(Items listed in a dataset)

_ _ _ _ _

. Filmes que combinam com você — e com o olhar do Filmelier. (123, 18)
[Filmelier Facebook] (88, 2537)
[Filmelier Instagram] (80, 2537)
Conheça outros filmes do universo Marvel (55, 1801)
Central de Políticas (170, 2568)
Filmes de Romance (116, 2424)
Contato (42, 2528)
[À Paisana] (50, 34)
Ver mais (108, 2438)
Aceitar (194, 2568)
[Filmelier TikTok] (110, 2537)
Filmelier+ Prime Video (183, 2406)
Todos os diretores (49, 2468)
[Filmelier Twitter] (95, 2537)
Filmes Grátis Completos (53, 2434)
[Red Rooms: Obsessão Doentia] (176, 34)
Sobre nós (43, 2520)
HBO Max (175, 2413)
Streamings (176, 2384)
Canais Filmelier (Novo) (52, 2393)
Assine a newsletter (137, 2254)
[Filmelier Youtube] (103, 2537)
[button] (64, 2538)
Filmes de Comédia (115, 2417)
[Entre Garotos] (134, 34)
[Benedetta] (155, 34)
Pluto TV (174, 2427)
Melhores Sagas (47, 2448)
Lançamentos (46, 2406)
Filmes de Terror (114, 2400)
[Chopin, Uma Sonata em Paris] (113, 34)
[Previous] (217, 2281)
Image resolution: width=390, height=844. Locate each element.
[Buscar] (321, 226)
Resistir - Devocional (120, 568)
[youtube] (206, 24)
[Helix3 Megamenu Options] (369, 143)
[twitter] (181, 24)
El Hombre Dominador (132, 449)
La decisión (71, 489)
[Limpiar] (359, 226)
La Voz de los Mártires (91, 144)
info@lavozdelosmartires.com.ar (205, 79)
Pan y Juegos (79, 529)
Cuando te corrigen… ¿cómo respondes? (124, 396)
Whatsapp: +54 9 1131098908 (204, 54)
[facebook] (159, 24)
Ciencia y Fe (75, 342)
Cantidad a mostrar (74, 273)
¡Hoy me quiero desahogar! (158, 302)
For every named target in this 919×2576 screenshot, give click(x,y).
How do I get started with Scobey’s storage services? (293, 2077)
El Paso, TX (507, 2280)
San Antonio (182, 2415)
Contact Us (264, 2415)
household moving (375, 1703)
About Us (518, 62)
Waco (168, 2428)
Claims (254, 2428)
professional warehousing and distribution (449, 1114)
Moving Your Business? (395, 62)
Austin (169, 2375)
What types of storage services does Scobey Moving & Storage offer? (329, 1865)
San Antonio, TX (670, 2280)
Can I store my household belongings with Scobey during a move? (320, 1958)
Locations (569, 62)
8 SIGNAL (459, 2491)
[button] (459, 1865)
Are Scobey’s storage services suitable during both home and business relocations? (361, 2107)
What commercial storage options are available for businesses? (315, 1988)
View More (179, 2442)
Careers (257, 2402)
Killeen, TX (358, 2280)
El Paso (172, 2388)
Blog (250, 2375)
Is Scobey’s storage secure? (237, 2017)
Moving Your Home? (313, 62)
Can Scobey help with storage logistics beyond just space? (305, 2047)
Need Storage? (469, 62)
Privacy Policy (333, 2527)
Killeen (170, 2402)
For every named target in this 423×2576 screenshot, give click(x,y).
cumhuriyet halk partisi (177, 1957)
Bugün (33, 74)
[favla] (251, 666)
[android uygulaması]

_ _ _ _ _

Activity:
Copy each of the records above so that nothing differs from the original.

Solution to the exercise:
. Filmes que combinam com você — e com o olhar do Filmelier. (123, 18)
[Filmelier Facebook] (88, 2537)
[Filmelier Instagram] (80, 2537)
Conheça outros filmes do universo Marvel (55, 1801)
Central de Políticas (170, 2568)
Filmes de Romance (116, 2424)
Contato (42, 2528)
[À Paisana] (50, 34)
Ver mais (108, 2438)
Aceitar (194, 2568)
[Filmelier TikTok] (110, 2537)
Filmelier+ Prime Video (183, 2406)
Todos os diretores (49, 2468)
[Filmelier Twitter] (95, 2537)
Filmes Grátis Completos (53, 2434)
[Red Rooms: Obsessão Doentia] (176, 34)
Sobre nós (43, 2520)
HBO Max (175, 2413)
Streamings (176, 2384)
Canais Filmelier (Novo) (52, 2393)
Assine a newsletter (137, 2254)
[Filmelier Youtube] (103, 2537)
[button] (64, 2538)
Filmes de Comédia (115, 2417)
[Entre Garotos] (134, 34)
[Benedetta] (155, 34)
Pluto TV (174, 2427)
Melhores Sagas (47, 2448)
Lançamentos (46, 2406)
Filmes de Terror (114, 2400)
[Chopin, Uma Sonata em Paris] (113, 34)
[Previous] (217, 2281)
Image resolution: width=390, height=844. Locate each element.
[Buscar] (321, 226)
Resistir - Devocional (120, 568)
[youtube] (206, 24)
[Helix3 Megamenu Options] (369, 143)
[twitter] (181, 24)
El Hombre Dominador (132, 449)
La decisión (71, 489)
[Limpiar] (359, 226)
La Voz de los Mártires (91, 144)
info@lavozdelosmartires.com.ar (205, 79)
Pan y Juegos (79, 529)
Cuando te corrigen… ¿cómo respondes? (124, 396)
Whatsapp: +54 9 1131098908 (204, 54)
[facebook] (159, 24)
Ciencia y Fe (75, 342)
Cantidad a mostrar (74, 273)
¡Hoy me quiero desahogar! (158, 302)
For every named target in this 919×2576 screenshot, give click(x,y).
How do I get started with Scobey’s storage services? (293, 2077)
El Paso, TX (507, 2280)
San Antonio (182, 2415)
Contact Us (264, 2415)
household moving (375, 1703)
About Us (518, 62)
Waco (168, 2428)
Claims (254, 2428)
professional warehousing and distribution (449, 1114)
Moving Your Business? (395, 62)
Austin (169, 2375)
What types of storage services does Scobey Moving & Storage offer? (329, 1865)
San Antonio, TX (670, 2280)
Can I store my household belongings with Scobey during a move? (320, 1958)
Locations (569, 62)
8 SIGNAL (459, 2491)
[button] (459, 1865)
Are Scobey’s storage services suitable during both home and business relocations? (361, 2107)
What commercial storage options are available for businesses? (315, 1988)
View More (179, 2442)
Careers (257, 2402)
Killeen, TX (358, 2280)
El Paso (172, 2388)
Blog (250, 2375)
Is Scobey’s storage secure? (237, 2017)
Moving Your Home? (313, 62)
Can Scobey help with storage logistics beyond just space? (305, 2047)
Need Storage? (469, 62)
Privacy Policy (333, 2527)
Killeen (170, 2402)
For every named target in this 423×2576 screenshot, give click(x,y).
cumhuriyet halk partisi (177, 1957)
Bugün (33, 74)
[favla] (251, 666)
[android uygulaması]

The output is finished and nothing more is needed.